The indirect channel for communications network services has evolved somewhat differently than those for voice and data telephony gear. Those channels have a relatively straightforward structure with the vendor working directly with a dealer/reseller or using a distributor to supply product to its indirect sales partners. In the carrier world, there is a more complex structure (see graphic, Communications Services Supply Chain). Understanding the different players will help an agent understand his role in the supply chain.

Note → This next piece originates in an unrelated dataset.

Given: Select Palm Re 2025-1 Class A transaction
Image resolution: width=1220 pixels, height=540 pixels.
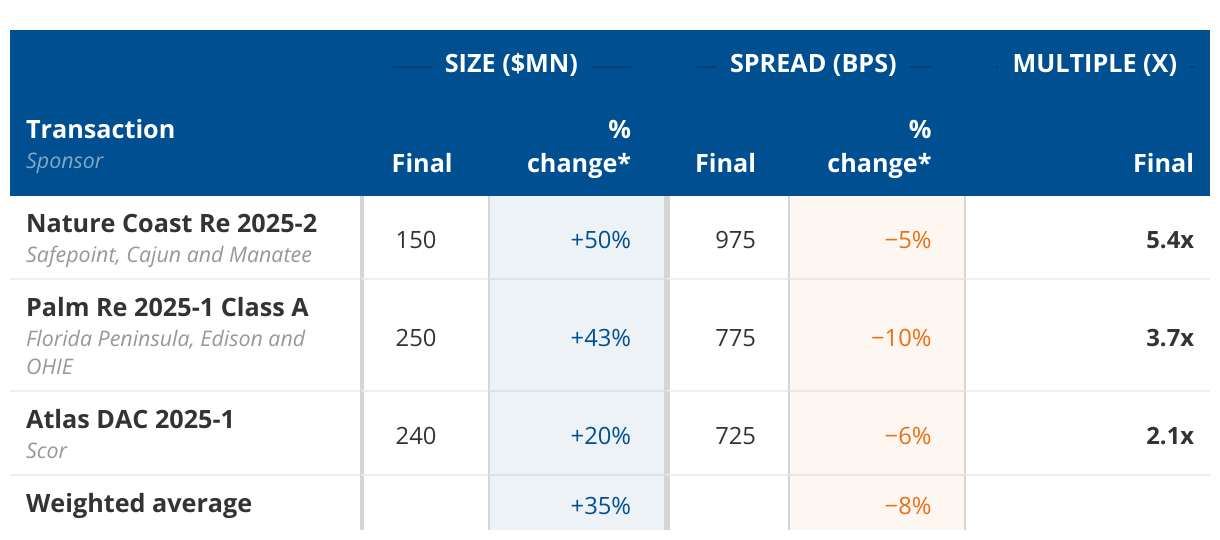Looking at the screenshot, I should [x=167, y=307].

Carriers, also called network service providers, are regulated companies that provide wide area network (WAN) communications services. WAN services are those beyond the customer LAN. (Think telephone and Internet services.) These companies are facilities-based, i.e., they own fiber/copper infrastructure and/or switching equipment. (Think telephone company.) Carriers fall into a few primary categories:
Local Exchange Carriers (LECs) provide local telephone service. The largest of these are the former regional Bell operating companies (or RBOCs), which include Verizon Communications Inc., Qwest Communications International and AT&T Inc. There are other independent operating companies, such as CenturyTel and a number of rural telephone companies.
Interexchange Carriers (IXCs) provide domestic U.S. long-distance services. In the past, this was a company like AT&T, MCI or Sprint. Today, almost all interexchange carriers also provide local service.
Wireless Carriers provide mobile wireless services, e.g., cellular wireless service. Today, the leading U.S. wireless carriers are Verizon Wireless, Sprint, AT&T and T-Mobile.
Competitive Local Exchange Carriers (CLECs) are LECs that are competitive to the RBOC or incumbent LECs. These companies are facilities-based (e.g., they own switching facilities). They may own some fiber/copper, but often lease ILEC facilities for local termination. Examples include PAETEC Communications, One Communications, TelePacific Communications and many of the cable TV providers, such as Comcast.
International Carriers provide connectivity from the United States to other countries. Some of these are based in the United States, e.g., Global Crossing, Sprint, Level 3, AT&T, and others are non-U.S. operators, e.g., China Telecom America, that have set up points of presence in large U.S. hubs like New York City, Miami or Los Angeles.
Wholesaler or wholesale carrier is a term you might run across that refers to a provider that sells services at wholesale to other carriers or resellers. There are some providers that do this exclusively, but most do it to varying degrees alongside their retail business. Usually, agents do not buy directly from wholesalers because that would make them a reseller (see below), but there are exceptions (see article, "How Is an Agent Paid?").